The newest test build contains support for Nvidia NVENC.
In order to use it you either need to set the environment variable NVENC_KEY with a valid nvenc license key in standard GUID/CLSID format, or download a precompiled binary with a license key already built in.

You can download them here:
* Mod Edit: Links removed *
You do not need a special DLL anymore, or download anything extra. All you need to do is install the latest NVIDIA drivers.

Just place it in the same dir as OBS.exe, replacing the already existing one. It's not a plugin, so it doesn't go into the plugins dir.

Keep in mind that this feature is still quite new and experimental, but works fine in general. Any kind of feedback about this is highly encouraged!

You need a Kepler GPU(series 600 or better) to be able to use this.


----------



## Boildown (Jan 6, 2014)

*Re: 0.60 test build 5*

My encoder PC has a 560Ti in it unfortunately, but I sometimes stream a pre-recorded highlight video from my gaming PC that could use this.

So what exactly is the benefit of adding NVENC support?


----------



## BtbN (Jan 6, 2014)

*Re: 0.60 test build 5*

It encodes with allmost no performance impact.
Video encoding is the most CPU heavy task OBS is doing, and moving this onto a dedicated pice of hardware removes allmost all CPU load.


----------



## Xphome (Jan 6, 2014)

*Re: 0.60 test build 5*

Will the NVENC presets be selectable in OBS? VC, WIDI, HP, HQ etc mentioned in https://developer.nvidia.com/sites/defa ... ppNote.pdf

EDIT: It's on Page 13.


----------



## BtbN (Jan 6, 2014)

*Re: 0.60 test build 5*

Why would anyone want to use it at a lower quality than the best possible?
I can select diffrent presets, and exporting that to a setting wouldn't be too much of a problem, but i don't realy see the use of that.


----------



## Xphome (Jan 7, 2014)

*Re: 0.60 test build 5*



			
				BtbN said:
			
		

> Why would anyone want to use it at a lower quality than the best possible?
> I can select diffrent presets, and exporting that to a setting wouldn't be too much of a problem, but i don't realy see the use of that.


So it's set to CLOUD_GAMING_720p30? Since that is the highest quality according to that PDF.


----------



## BtbN (Jan 7, 2014)

*Re: 0.60 test build 5*

There is no preset named like that, i'm using a modified HQ preset.
Modified to use CBR and the keyframe intervall needed by OBS/Twitch/...

I'm still experimenting with settings, so the current quality is likely not the best that's possible.


----------



## renemauricio (Jan 7, 2014)

*Re: 0.60 test build 5*

How are you able to modify the NVREC preset? Changing options from within OBS does nothing to change the output quality.


----------



## BtbN (Jan 7, 2014)

*Re: 0.60 test build 5*

You can't change it, it's hardcoded to the best one.

#### [Written task]
Copy down the part of the NVENC forum thread starting with "My encoder PC" and going on through "no performance impact.".

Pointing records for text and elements
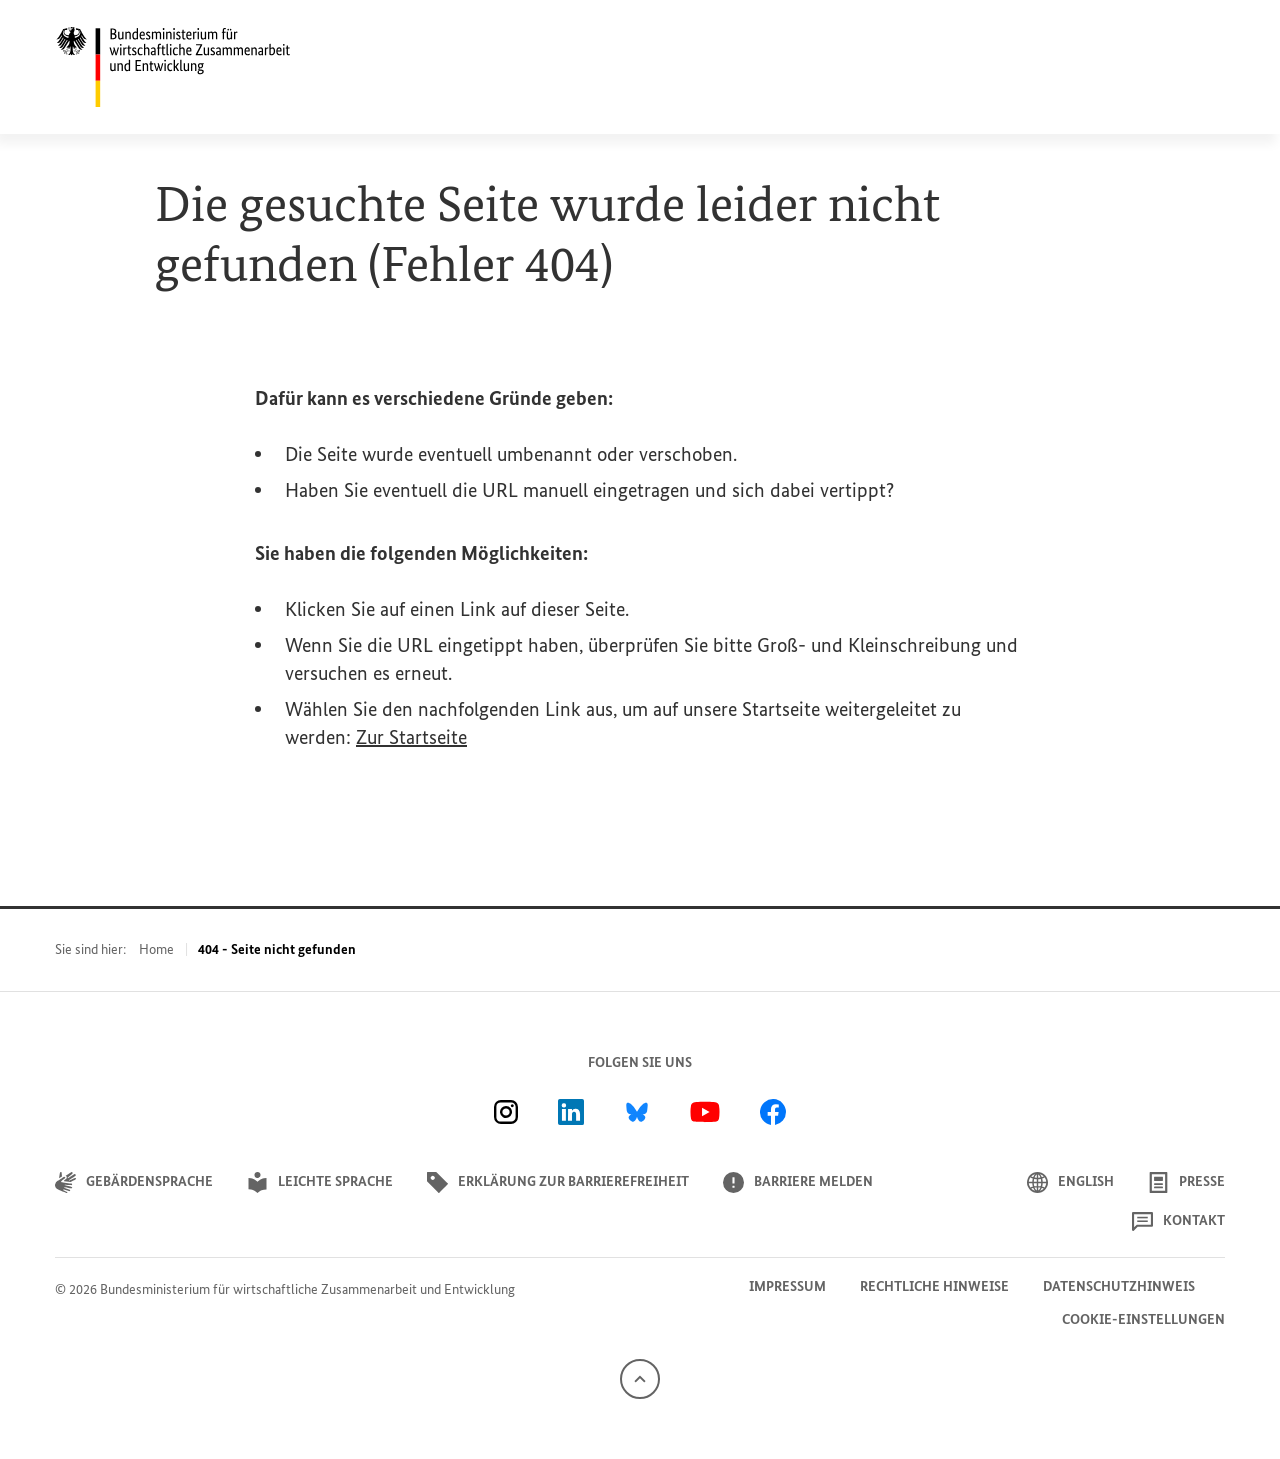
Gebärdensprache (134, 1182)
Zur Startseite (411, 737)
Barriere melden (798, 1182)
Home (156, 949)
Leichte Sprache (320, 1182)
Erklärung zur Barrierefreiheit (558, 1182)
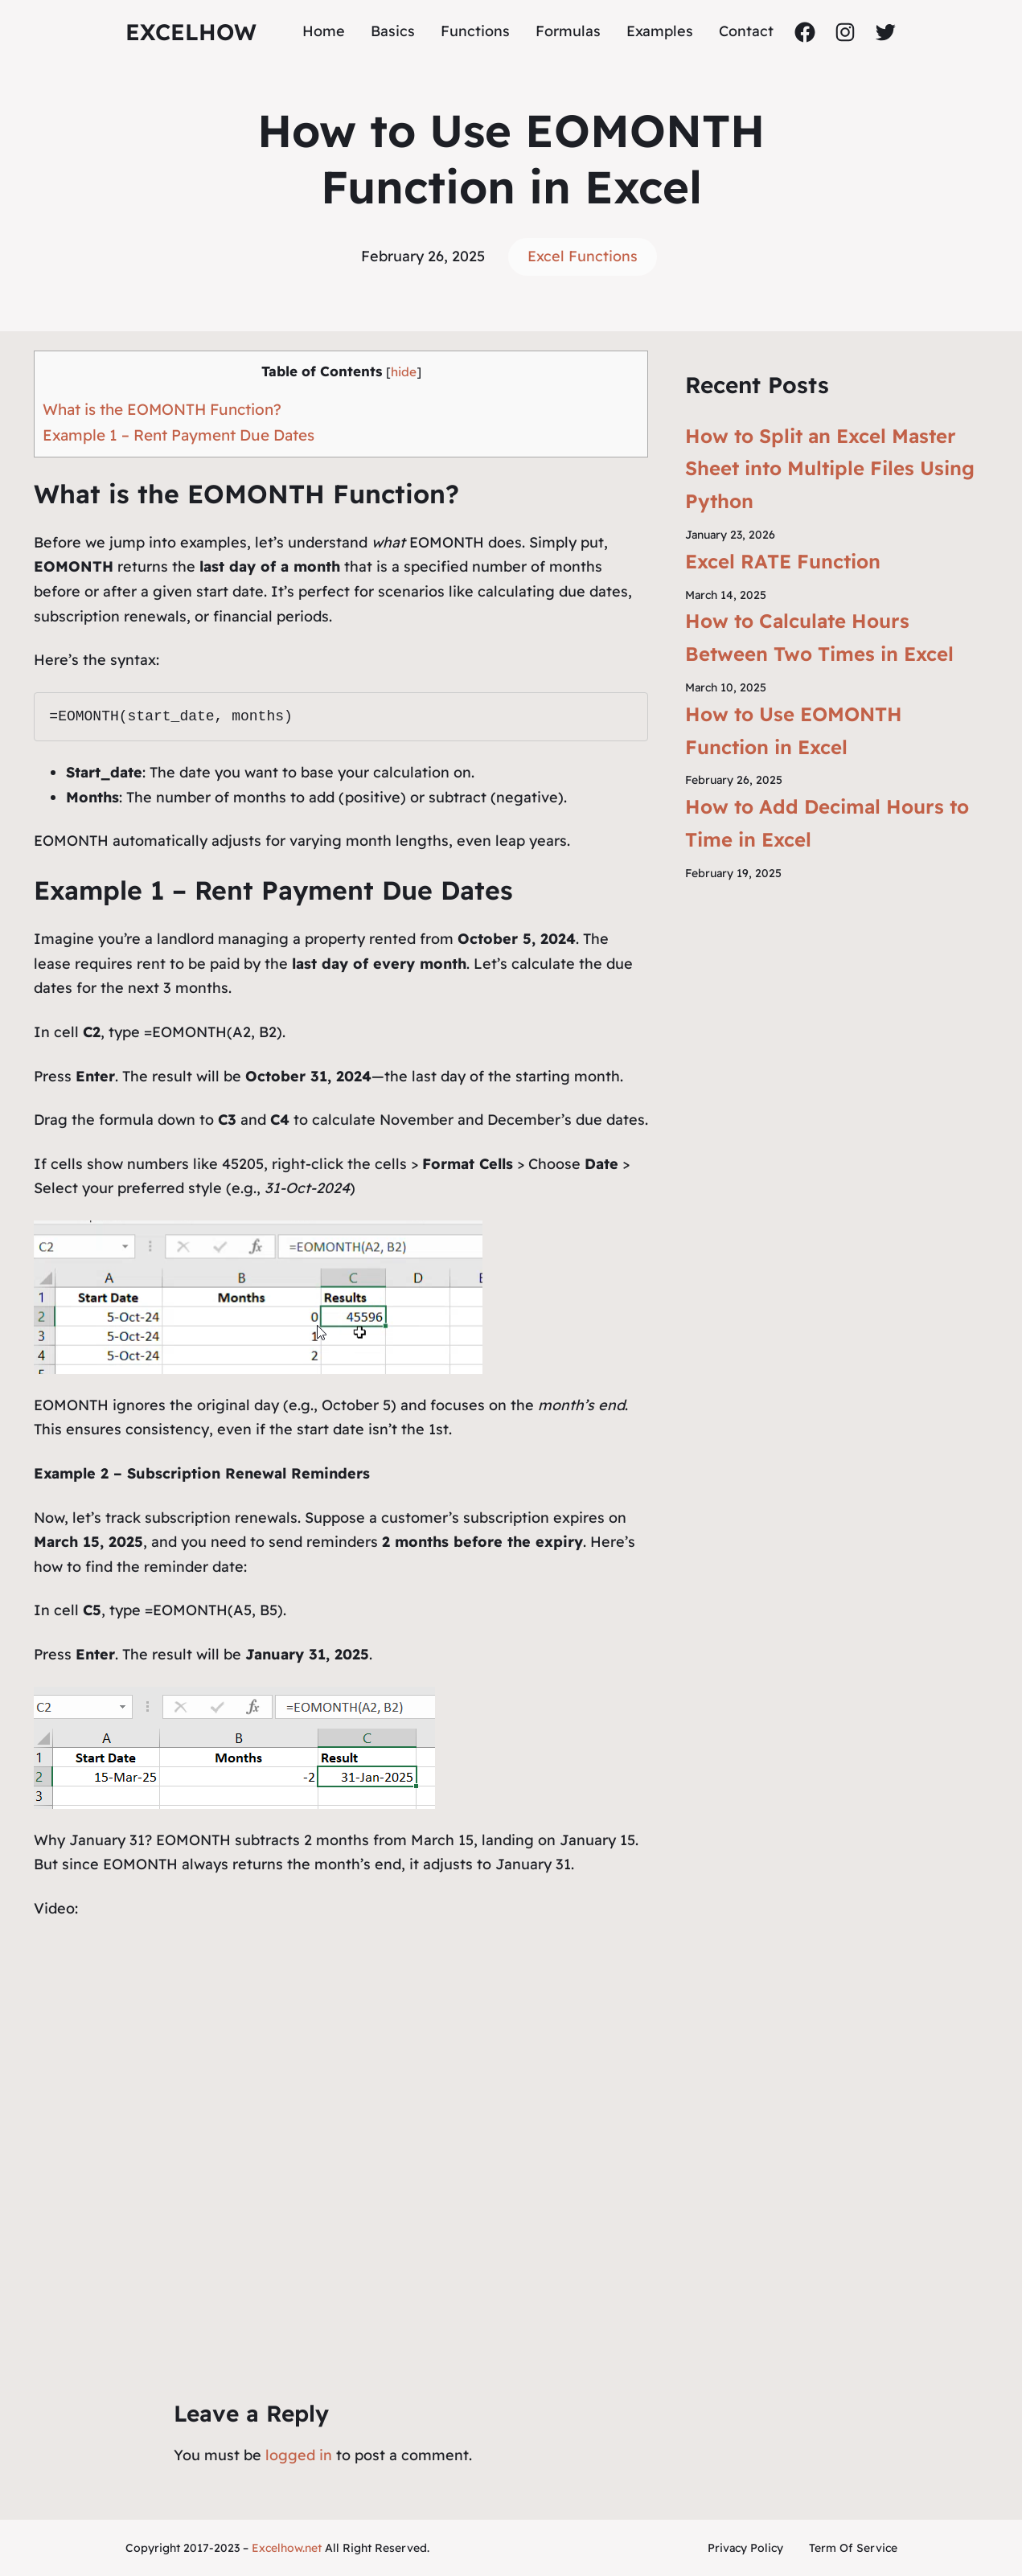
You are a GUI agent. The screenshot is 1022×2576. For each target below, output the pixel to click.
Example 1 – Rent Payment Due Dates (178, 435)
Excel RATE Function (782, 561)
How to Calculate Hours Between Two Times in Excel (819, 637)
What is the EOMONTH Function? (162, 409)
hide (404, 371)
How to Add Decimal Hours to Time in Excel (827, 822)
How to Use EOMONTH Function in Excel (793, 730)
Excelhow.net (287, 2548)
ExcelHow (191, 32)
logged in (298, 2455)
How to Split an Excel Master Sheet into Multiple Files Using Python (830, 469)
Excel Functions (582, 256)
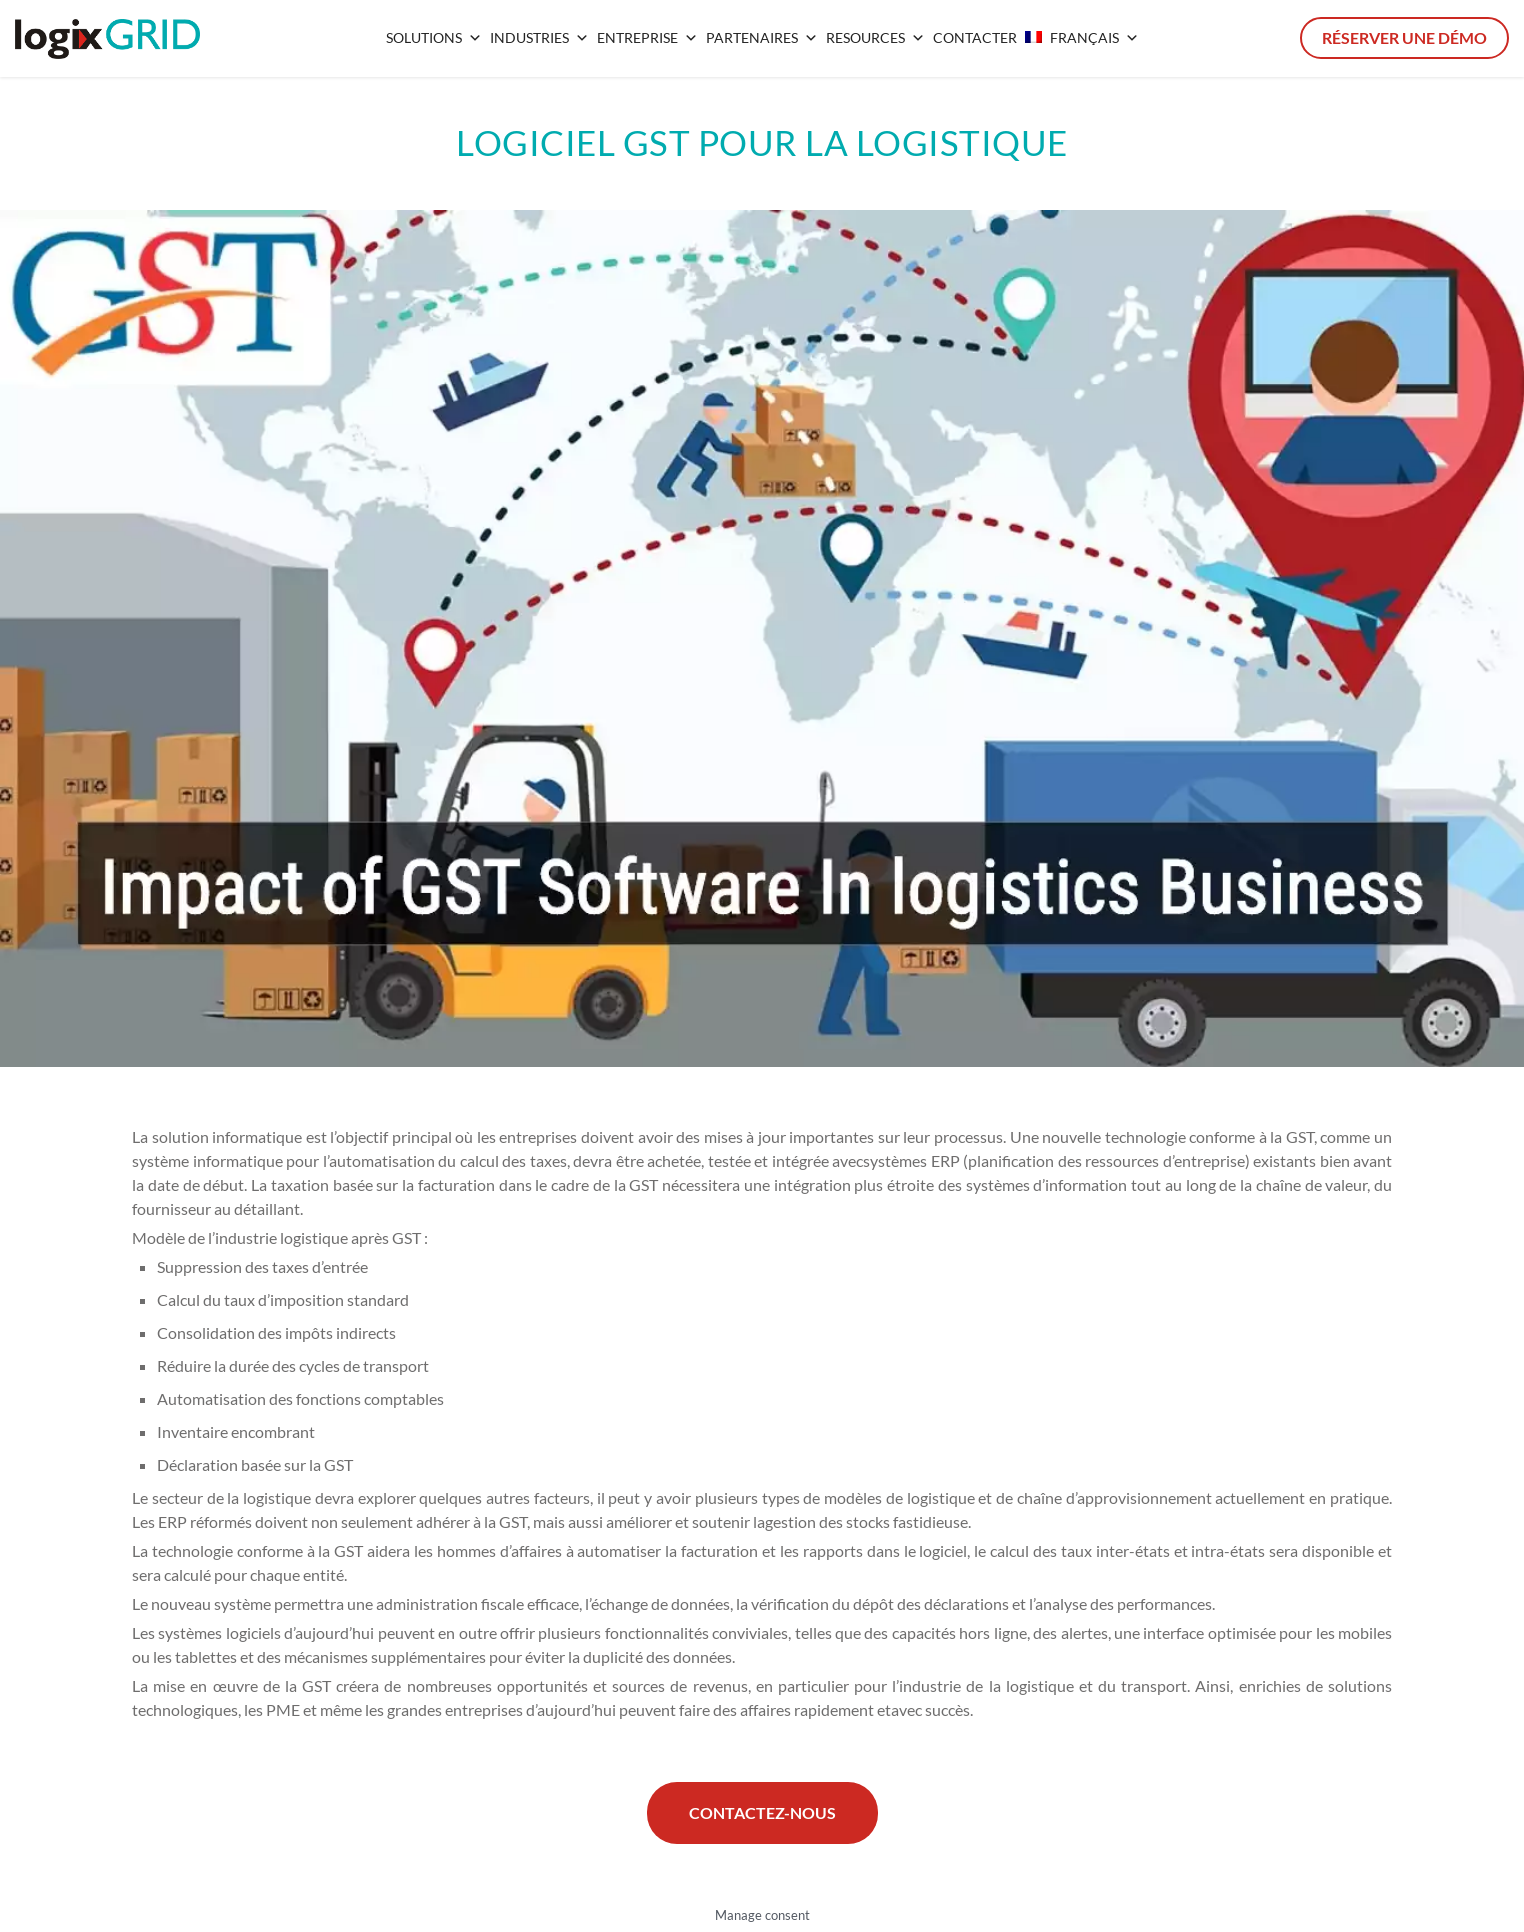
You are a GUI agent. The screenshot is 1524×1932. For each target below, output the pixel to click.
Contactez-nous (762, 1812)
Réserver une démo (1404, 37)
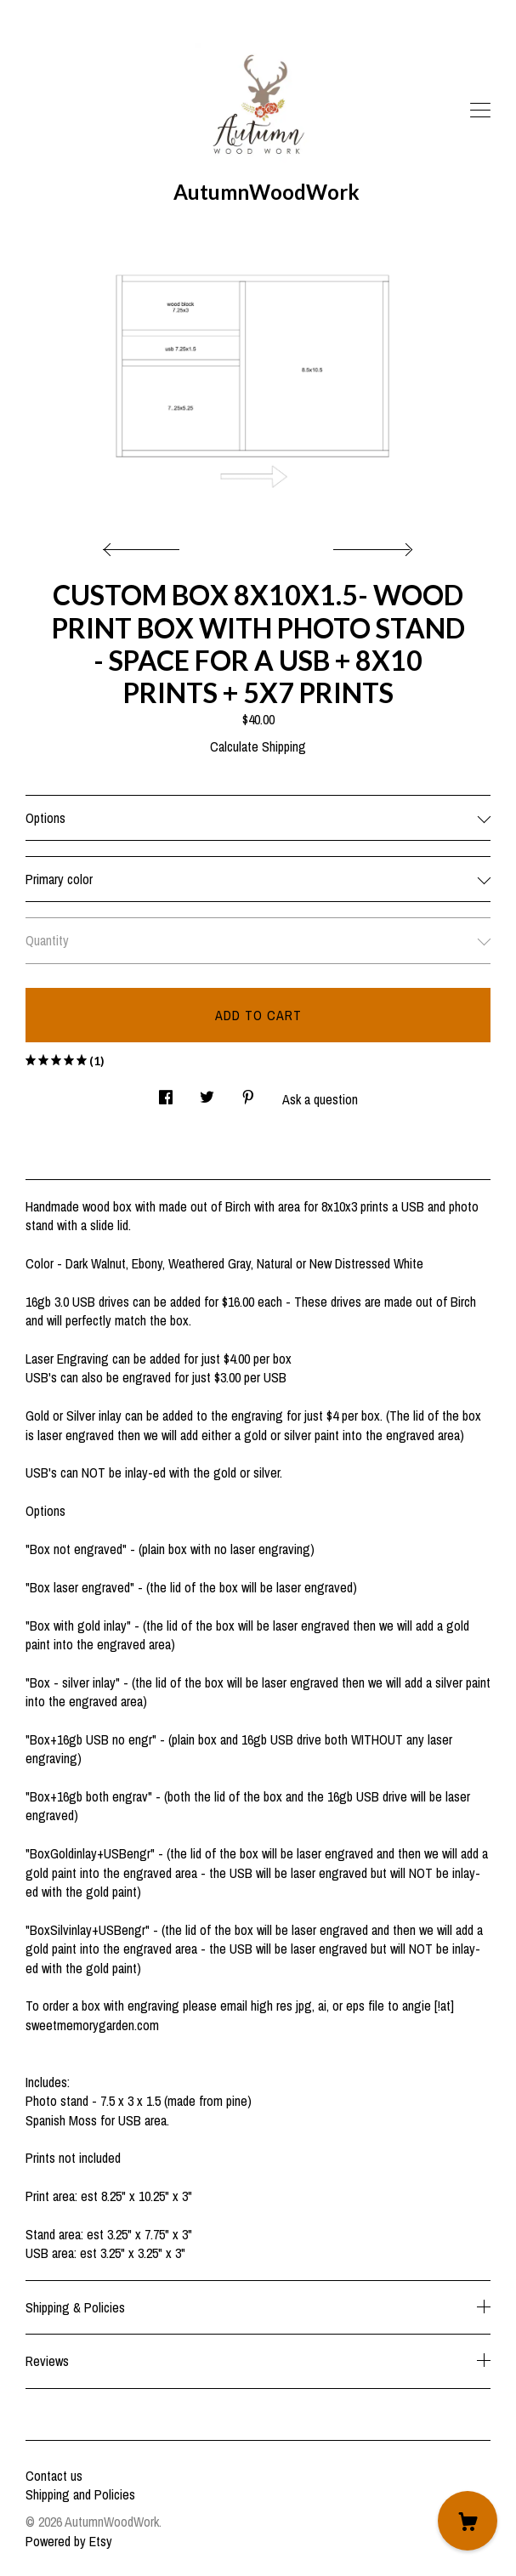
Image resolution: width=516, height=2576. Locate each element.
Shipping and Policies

#### [Solved exercise]
My encoder PC has a 560Ti in it unfortunately, but I sometimes stream a pre-recorded highlight video from my gaming PC that could use this.

So what exactly is the benefit of adding NVENC support?


----------



## BtbN (Jan 6, 2014)

*Re: 0.60 test build 5*

It encodes with allmost no performance impact.